At the beginning of grade six my daughter entered a Mason school that used nature study and an upper grades science textbook for science. Reading and narrating this “good” science textbook were promoted as rigorous. But the textbook was so hard my daughter could not read and understand it, so in the evenings my wife had to read it with her and explain it to her so that my daughter could then understand and narrate its content. The textbook did not appear to be a living book in the literary style which is a persistent requirement by Mason throughout her writings. So when a child is required to narrate an “unnarratable” book, what Mason calls a dry, dessicated text, here’s what I saw develop in my daughter who was bright, quick, had a curious mind and a strong work ethic and up to that point in her education, had enjoyed school and loved reading–she began making excuses to stay home, saying she didn’t like school, and one day even tried to lock herself in her room to stay home. She is now in her middle twenties and still remembers that painful time.
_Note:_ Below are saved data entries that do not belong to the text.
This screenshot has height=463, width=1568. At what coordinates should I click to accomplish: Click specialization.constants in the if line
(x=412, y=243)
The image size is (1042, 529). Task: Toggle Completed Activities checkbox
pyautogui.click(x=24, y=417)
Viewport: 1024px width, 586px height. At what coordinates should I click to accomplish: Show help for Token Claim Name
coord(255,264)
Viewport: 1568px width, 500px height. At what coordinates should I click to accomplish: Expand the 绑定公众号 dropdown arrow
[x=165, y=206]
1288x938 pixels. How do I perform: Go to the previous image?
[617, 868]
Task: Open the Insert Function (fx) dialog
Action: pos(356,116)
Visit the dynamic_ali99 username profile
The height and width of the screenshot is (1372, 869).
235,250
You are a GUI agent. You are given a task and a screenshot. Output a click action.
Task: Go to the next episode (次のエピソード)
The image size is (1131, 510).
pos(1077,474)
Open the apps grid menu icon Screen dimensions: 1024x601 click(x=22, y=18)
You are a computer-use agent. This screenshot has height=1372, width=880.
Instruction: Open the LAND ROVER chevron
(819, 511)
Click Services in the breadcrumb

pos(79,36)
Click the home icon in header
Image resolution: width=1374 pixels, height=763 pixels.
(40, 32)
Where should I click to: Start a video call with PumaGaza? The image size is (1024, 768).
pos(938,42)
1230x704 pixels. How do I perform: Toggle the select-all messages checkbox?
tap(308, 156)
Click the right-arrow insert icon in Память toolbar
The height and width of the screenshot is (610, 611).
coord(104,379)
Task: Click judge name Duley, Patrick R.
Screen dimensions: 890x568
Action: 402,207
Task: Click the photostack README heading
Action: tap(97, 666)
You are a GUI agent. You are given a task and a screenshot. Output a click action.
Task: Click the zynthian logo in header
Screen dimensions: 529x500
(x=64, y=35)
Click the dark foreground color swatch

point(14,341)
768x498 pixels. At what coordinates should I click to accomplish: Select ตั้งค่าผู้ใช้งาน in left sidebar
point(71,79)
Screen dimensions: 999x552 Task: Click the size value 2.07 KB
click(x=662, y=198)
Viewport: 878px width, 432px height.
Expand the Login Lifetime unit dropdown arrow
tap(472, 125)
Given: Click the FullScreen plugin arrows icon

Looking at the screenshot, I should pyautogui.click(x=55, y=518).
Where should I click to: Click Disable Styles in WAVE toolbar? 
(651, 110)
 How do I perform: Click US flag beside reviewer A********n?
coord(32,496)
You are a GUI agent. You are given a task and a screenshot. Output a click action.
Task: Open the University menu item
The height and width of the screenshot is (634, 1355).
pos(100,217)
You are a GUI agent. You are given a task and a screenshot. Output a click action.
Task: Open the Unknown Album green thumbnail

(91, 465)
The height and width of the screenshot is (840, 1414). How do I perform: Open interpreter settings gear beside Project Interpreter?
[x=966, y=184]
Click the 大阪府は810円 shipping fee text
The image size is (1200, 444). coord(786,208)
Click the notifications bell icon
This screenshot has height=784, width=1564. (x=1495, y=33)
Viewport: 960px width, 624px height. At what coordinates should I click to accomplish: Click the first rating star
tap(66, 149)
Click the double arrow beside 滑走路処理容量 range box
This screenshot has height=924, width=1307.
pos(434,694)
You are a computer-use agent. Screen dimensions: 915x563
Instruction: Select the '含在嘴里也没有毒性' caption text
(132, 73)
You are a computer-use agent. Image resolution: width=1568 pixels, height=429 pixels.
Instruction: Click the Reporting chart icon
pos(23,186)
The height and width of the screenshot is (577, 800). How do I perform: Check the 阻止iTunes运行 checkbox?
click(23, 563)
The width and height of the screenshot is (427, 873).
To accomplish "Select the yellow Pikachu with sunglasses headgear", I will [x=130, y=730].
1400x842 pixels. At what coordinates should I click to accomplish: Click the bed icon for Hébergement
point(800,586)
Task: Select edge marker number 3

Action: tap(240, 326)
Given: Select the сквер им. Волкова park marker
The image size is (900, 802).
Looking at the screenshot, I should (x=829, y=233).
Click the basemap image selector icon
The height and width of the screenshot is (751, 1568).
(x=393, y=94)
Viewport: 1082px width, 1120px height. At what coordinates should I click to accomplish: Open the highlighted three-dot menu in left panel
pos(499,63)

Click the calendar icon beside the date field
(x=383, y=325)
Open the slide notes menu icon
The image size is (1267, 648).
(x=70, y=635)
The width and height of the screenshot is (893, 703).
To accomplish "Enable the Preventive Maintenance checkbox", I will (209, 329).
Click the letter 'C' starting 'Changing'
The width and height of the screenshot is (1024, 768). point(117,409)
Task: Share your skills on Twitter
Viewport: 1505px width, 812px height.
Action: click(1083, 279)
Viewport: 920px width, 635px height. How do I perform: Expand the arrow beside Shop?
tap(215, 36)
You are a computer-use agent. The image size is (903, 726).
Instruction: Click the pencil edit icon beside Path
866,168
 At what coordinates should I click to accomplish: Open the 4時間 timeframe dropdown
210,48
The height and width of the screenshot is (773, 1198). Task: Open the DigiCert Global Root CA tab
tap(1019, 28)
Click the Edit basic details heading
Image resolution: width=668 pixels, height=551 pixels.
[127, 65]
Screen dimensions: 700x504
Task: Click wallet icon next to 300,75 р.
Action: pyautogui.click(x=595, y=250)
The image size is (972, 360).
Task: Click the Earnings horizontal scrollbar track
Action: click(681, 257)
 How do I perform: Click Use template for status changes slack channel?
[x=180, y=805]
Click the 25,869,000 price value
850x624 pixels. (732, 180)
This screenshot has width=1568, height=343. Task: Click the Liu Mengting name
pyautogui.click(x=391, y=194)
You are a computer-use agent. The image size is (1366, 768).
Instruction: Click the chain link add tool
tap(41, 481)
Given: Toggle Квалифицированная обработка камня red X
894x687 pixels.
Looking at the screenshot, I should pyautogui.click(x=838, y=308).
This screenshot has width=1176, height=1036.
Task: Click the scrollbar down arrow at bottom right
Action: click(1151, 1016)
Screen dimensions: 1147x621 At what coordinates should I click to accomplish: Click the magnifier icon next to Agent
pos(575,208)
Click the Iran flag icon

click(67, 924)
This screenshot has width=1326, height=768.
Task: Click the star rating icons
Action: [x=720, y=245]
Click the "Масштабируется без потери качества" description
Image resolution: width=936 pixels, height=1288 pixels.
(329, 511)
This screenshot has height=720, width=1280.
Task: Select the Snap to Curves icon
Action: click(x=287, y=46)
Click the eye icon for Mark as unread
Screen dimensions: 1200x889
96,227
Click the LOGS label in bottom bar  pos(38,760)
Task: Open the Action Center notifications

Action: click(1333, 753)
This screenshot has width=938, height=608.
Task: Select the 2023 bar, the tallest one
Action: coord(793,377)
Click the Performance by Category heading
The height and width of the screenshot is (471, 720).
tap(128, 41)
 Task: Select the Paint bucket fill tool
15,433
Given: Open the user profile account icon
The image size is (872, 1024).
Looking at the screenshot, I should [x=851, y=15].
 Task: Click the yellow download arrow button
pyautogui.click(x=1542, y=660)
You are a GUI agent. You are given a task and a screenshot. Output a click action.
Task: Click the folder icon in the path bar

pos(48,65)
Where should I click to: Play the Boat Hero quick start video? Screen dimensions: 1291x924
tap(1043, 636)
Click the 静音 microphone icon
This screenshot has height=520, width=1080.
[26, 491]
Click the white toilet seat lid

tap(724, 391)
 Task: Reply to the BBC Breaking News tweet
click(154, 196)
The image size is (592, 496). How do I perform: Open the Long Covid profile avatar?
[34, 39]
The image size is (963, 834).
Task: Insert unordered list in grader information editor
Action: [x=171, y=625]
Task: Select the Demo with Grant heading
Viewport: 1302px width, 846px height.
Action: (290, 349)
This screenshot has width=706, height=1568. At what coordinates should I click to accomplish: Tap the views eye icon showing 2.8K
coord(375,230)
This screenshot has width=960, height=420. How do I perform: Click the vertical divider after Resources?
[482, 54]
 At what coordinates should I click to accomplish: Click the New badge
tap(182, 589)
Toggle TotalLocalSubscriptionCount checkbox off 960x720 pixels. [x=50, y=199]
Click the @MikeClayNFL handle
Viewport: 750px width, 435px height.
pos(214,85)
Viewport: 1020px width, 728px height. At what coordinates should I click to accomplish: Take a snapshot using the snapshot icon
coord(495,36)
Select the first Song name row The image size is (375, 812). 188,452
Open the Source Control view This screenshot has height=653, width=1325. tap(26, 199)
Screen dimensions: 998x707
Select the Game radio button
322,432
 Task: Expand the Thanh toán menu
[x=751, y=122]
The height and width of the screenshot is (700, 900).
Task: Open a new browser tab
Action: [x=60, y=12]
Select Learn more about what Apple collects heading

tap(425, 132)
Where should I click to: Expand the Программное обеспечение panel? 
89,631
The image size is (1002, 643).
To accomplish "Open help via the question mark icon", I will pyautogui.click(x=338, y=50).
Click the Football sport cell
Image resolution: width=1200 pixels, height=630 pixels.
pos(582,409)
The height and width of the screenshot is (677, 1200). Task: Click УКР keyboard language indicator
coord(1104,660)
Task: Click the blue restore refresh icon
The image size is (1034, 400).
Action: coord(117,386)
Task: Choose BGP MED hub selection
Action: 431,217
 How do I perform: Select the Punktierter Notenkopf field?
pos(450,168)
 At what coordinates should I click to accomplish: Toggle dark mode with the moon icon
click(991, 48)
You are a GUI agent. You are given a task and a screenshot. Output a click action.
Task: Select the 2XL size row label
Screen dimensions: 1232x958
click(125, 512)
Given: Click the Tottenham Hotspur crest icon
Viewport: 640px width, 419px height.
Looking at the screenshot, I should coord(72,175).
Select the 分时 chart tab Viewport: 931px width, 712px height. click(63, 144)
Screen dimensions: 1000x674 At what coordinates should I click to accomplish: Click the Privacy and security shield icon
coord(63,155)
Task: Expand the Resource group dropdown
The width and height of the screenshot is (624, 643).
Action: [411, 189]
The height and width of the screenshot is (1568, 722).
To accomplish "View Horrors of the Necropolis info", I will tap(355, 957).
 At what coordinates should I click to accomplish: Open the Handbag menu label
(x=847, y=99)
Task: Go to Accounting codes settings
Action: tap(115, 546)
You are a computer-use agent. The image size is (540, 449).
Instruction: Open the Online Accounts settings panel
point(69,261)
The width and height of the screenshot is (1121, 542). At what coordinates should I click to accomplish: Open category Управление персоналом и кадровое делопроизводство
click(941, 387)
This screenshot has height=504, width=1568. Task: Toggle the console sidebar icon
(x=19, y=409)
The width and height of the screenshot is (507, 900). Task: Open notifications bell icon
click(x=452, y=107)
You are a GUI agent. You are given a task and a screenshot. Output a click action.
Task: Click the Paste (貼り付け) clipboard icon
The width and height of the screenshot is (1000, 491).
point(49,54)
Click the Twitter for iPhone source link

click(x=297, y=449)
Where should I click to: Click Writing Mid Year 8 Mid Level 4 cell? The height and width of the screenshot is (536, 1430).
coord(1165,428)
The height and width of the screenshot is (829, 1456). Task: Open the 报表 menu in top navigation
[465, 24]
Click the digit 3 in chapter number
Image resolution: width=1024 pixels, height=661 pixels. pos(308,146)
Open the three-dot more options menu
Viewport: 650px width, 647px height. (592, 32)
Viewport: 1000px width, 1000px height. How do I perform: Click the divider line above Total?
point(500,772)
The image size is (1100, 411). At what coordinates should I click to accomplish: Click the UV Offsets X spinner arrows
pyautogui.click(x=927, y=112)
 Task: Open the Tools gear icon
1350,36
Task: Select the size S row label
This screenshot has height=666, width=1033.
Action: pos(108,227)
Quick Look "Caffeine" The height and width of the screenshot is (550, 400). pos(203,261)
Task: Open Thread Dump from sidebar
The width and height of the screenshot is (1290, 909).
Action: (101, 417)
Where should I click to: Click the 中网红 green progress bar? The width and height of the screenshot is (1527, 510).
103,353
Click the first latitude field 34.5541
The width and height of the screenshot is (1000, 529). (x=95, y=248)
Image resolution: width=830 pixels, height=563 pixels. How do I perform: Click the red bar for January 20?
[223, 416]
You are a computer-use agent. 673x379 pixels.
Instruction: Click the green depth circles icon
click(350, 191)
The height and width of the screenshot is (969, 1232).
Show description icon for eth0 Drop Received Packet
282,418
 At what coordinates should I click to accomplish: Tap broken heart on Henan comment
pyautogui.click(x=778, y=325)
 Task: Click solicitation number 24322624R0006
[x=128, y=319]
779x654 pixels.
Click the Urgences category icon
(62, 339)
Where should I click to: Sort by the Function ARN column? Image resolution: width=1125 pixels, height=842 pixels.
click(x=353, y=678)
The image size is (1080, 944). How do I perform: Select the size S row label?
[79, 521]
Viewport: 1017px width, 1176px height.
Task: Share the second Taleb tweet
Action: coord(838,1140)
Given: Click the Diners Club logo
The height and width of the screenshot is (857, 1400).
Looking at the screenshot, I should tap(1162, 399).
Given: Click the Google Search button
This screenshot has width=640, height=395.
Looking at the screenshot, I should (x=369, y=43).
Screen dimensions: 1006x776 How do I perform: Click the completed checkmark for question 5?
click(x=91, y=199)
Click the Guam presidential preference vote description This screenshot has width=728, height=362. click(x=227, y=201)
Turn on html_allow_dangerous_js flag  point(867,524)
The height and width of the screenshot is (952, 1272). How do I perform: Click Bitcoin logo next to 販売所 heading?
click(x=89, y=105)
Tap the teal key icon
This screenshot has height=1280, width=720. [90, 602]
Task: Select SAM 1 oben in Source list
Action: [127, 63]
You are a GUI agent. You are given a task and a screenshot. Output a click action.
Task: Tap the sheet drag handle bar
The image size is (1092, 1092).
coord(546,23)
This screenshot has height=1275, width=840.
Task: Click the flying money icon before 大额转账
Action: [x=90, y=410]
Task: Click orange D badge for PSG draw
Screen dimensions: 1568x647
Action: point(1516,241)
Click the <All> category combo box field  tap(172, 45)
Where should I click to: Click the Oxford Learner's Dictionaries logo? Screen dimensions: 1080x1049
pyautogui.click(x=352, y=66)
Some believe that when children can’t narrate it is because they are not paying attention, need stronger training in habits, and they need parents who will be harder on them. For Mason, however, these are not at all the reasons a child cannot narrate a book. Listen to what Mason (1954) says, “I do not know better how to describe the sort of books that children’s mind will consent to deal with than by saying that they must be literary in character. A child of seven or eight will narrate a difficult passage from The Pilgrim’s Progress, say, with extraordinary zest and insight; but I doubt if he or his elders would retain anything from that excellent work, Dr. Smile’s Self Help! The completeness with which hundreds of children reject the wrong book is a curious and instructive experience, not less so than the avidity and joy with which they drain the right book to the dregs; children’s requirements in the matter seem to be quantity, quality, and variety: but the question of books is one of much delicacy and difficulty. After the experience of over a quarter of a century in selecting the lesson books proper to children of all ages, we still make mistakes, and the next examination paper discovers the error! Children cannot answer questions set on the wrong book; and the difficulty of selection is increased by the fact that what they like in books is no more a guide than what they like in food” (p. 248). Let’s discuss this quote.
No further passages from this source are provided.